══ Supplied material ══
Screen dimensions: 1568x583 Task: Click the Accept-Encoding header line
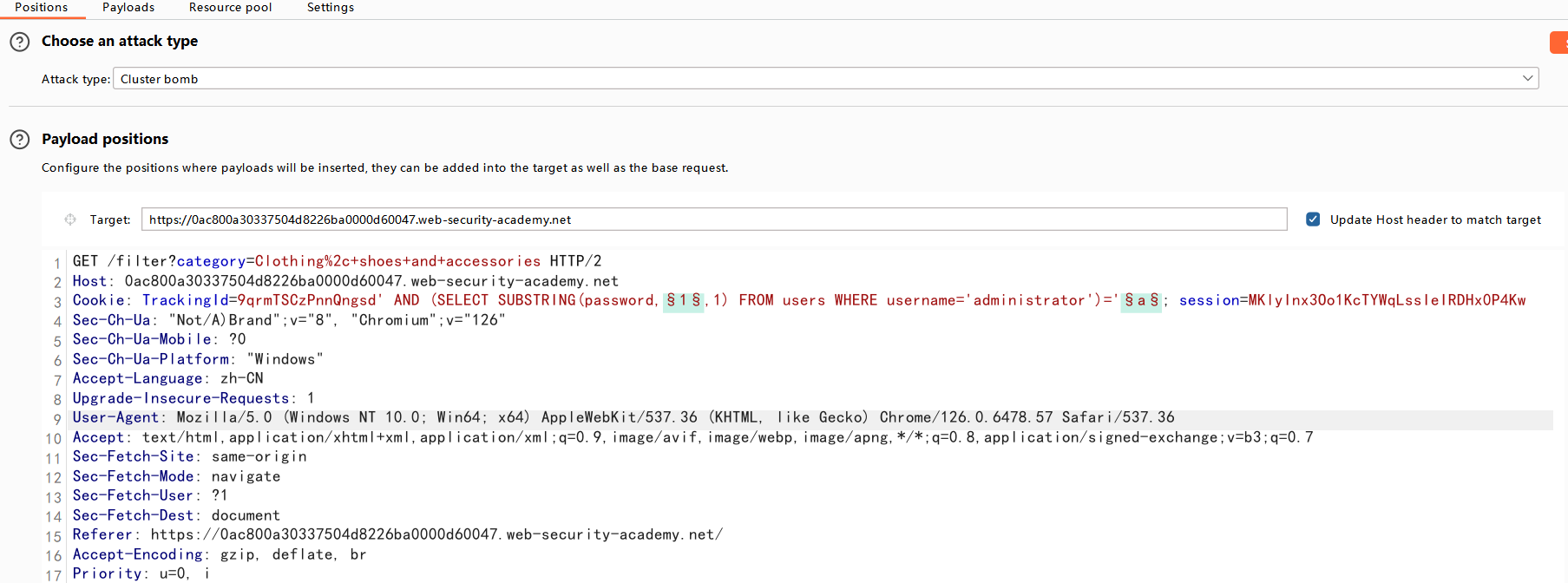tap(219, 554)
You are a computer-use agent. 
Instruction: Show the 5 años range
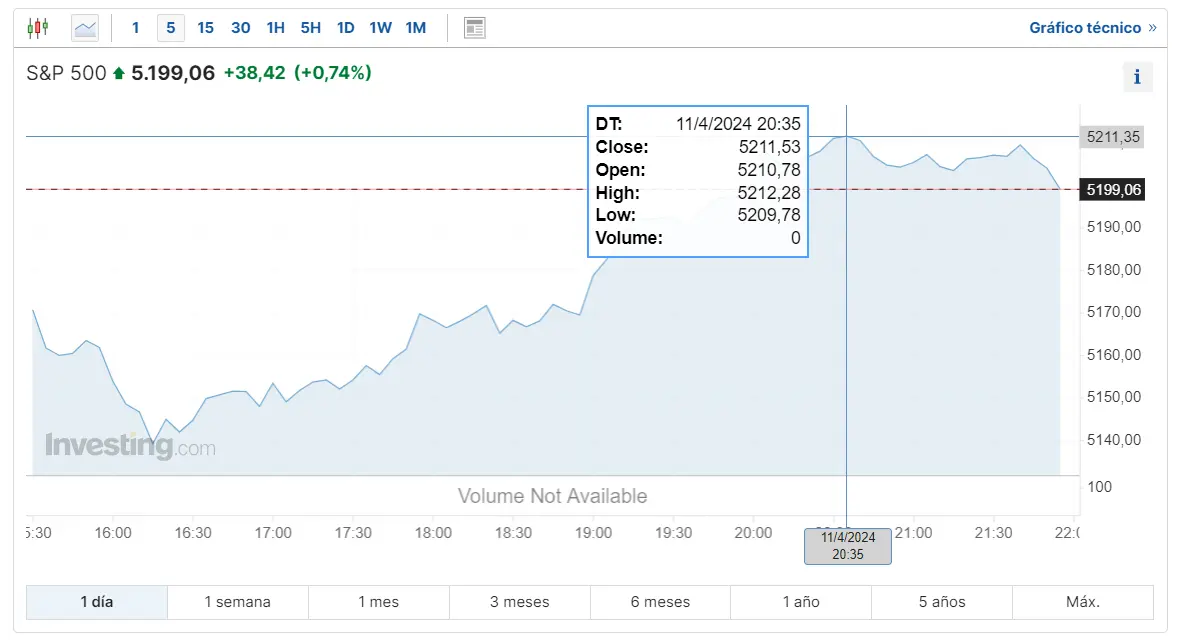coord(941,602)
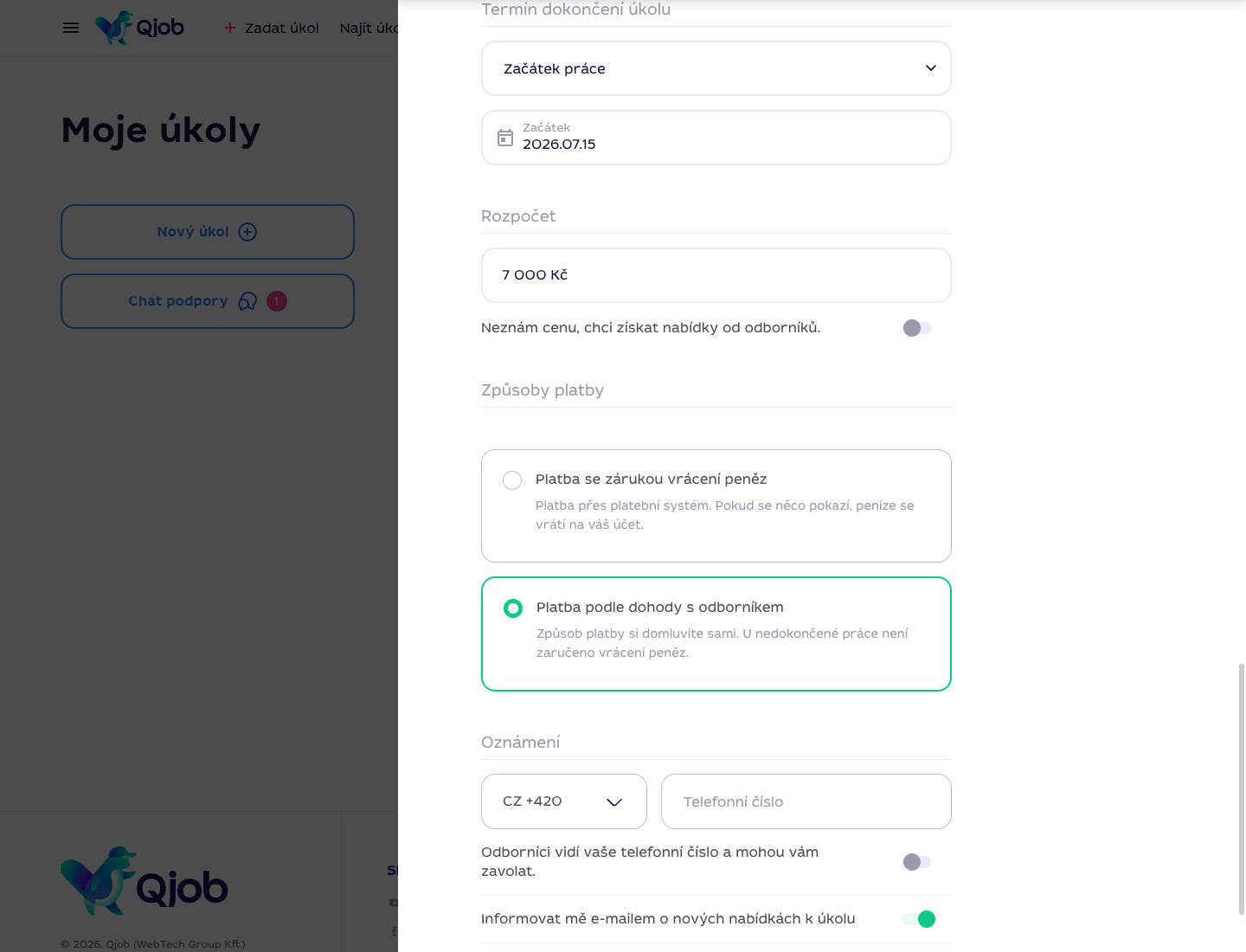Open the hamburger menu icon
Image resolution: width=1246 pixels, height=952 pixels.
pyautogui.click(x=71, y=28)
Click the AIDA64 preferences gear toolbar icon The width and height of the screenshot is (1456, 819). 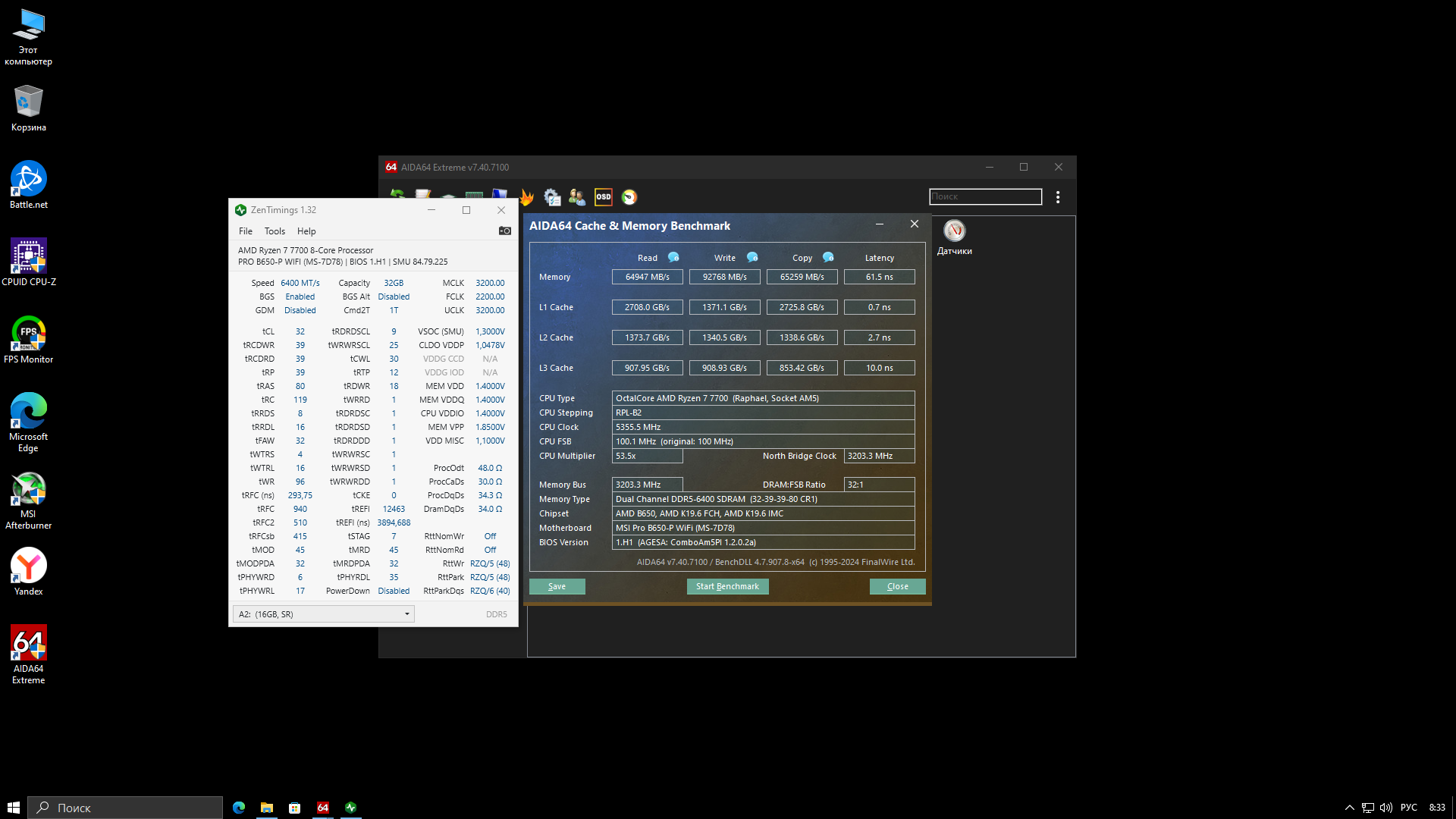click(x=552, y=197)
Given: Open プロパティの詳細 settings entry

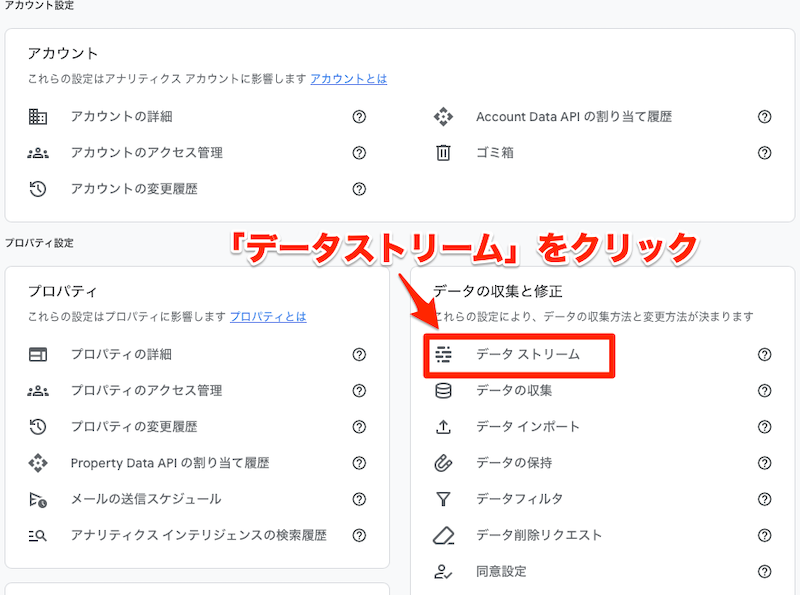Looking at the screenshot, I should coord(121,354).
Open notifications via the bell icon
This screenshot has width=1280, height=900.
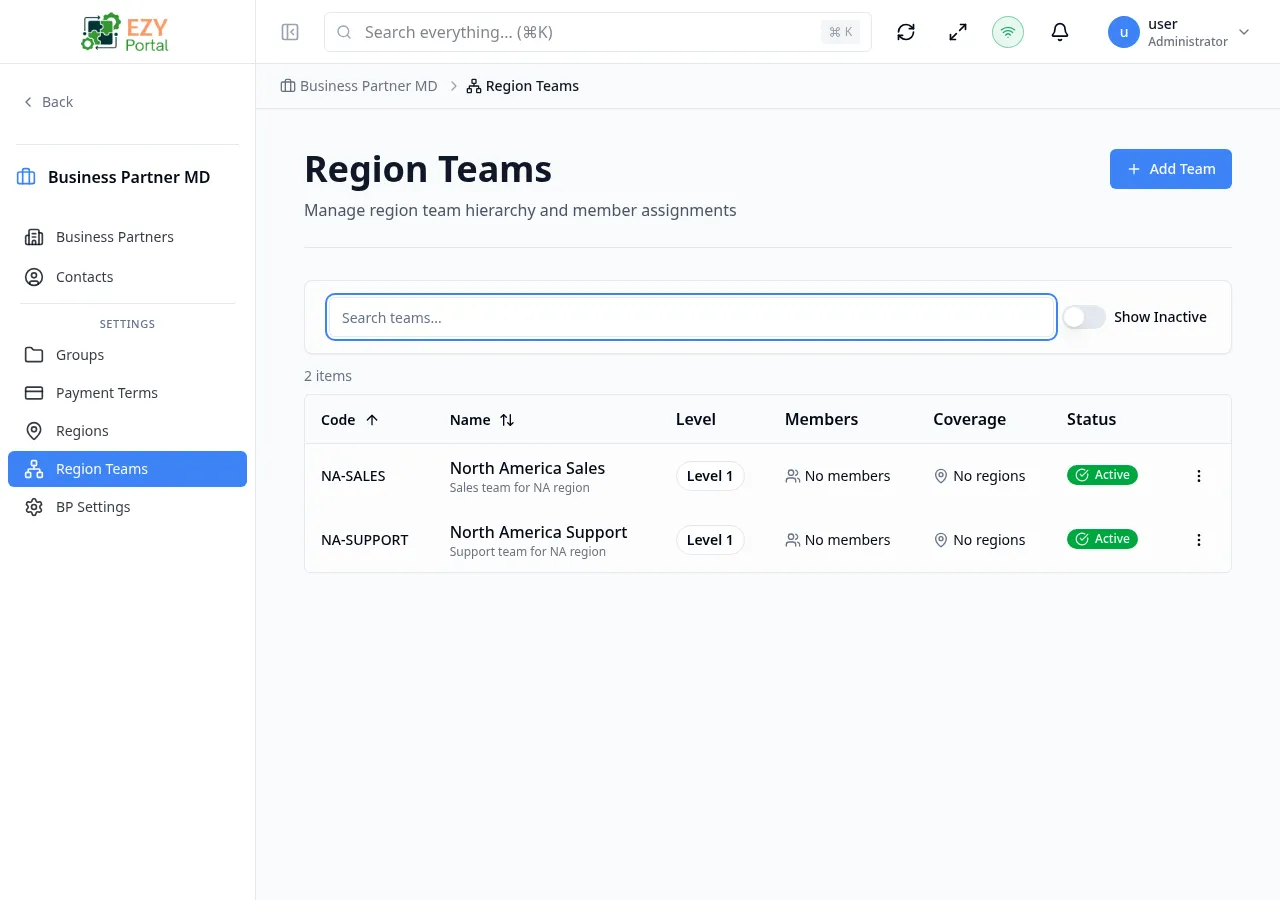click(x=1060, y=32)
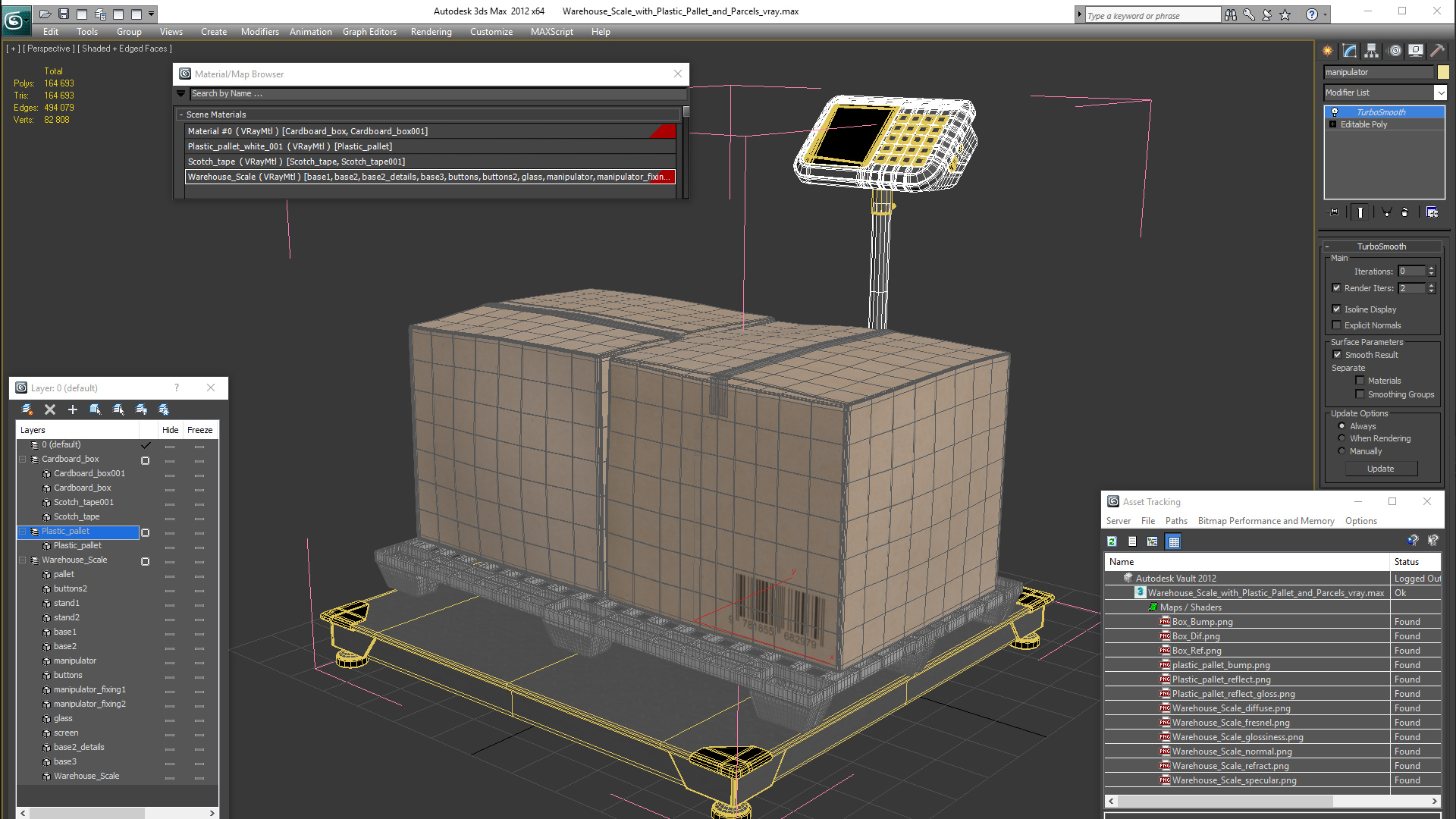
Task: Open the Motion command panel tab
Action: [x=1394, y=51]
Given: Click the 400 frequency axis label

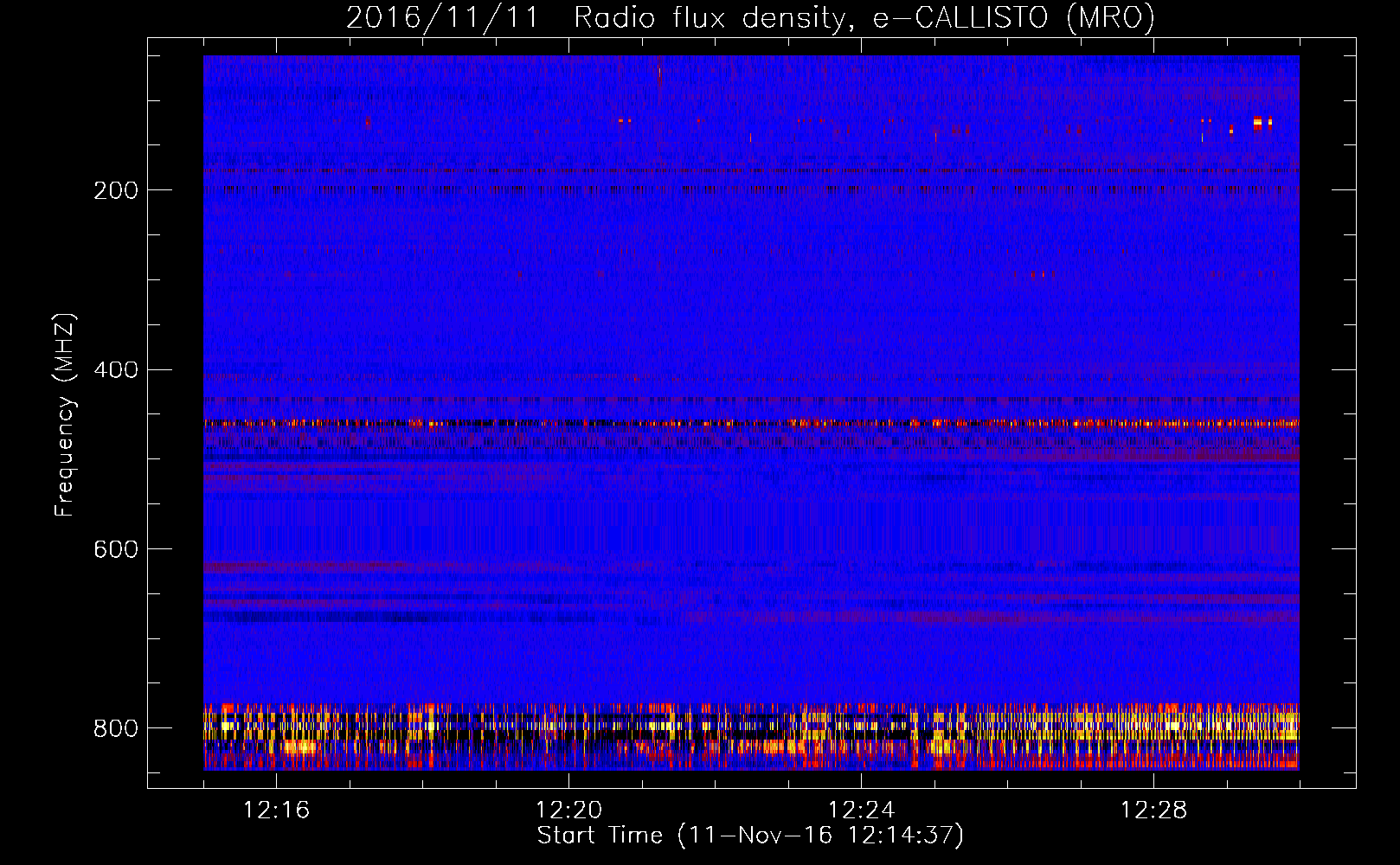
═══
Instructions for the task – Starting at the row with "Given: Open プロパティの詳細 settings entry" and ending at the last row, please rewrite the lines with "bell icon" updated to "bell button" and everything else left unchanged. Leave the pictures out of the result.

Answer for this exercise –
Given: Open プロパティの詳細 settings entry

Looking at the screenshot, I should coord(121,354).
Open notifications via the bell button
This screenshot has width=1280, height=900.
click(x=1060, y=32)
Task: Open the Motion command panel tab
Action: [x=1394, y=51]
Given: Click the 400 frequency axis label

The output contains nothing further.